Hoch oben an den Wänden hingen grauenhaft fröhliche Schilder mit Sätzen wie: Sie leisten tolle Arbeit und Legen Sie Rechenschaft ab über jede Minute Ihres Tages, denn eine nicht festgehaltene Minute ist eine verschwendete Minute. Wie sehr Linus diese Schilder doch hasste.

Er drückte seine Hände flach auf den Tisch, um sich nicht die Nägel in die Handballen zu rammen. Mr. Tremblay (Reihe L, Tisch 6) schenkte ihm ein finsteres Lächeln. Er war wesentlich jünger als Linus und schien seine Arbeit in vollen Zügen zu genießen. »Jetzt sind Sie dran«, raunte er Linus zu.

Ms. Jenkins baute sich vor seinem Tisch auf und presste die Lippen zusammen. Wie üblich schien sie ihr Make-up in einem dunklen Raum ohne Spiegel aufgetragen zu haben, dafür aber reichlich. Grelles Magenta leuchtete auf ihren Wangen, und ihr Lippenstift sah aus wie Blut.

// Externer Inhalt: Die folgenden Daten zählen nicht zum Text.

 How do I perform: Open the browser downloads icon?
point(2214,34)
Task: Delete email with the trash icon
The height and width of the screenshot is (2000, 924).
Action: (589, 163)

Sie trug einen schwarzen, bis zum Kinn zugeknöpften Hosenanzug. Traumhaft schlank war sie, bestand eigentlich nur aus Knochen mit straff darüber gespannter Haut.

Gunther hingegen wirkte so frisch und fröhlich wie Mr. Tremblay. Angeblich war er der Sohn einer wichtigen Persönlichkeit, vermutlich aus dem Allerhöchsten Management. Linus redete eigentlich nicht viel mit seinen Kollegen, aber diese Gerüchte waren auch bis zu ihm vorgedrungen. Überhaupt hatte er schon früh im Leben herausgefunden, dass die Menschen oft seine Anwesenheit (oder Existenz) vergaßen, wenn er sich still verhielt. Als er noch ein Kind gewesen war, hatte seine Mutter ihm einmal gesagt, er könne mit der Wandfarbe verschmelzen, die man ja auch nur wahrnahm, wenn man an sie erinnert wurde.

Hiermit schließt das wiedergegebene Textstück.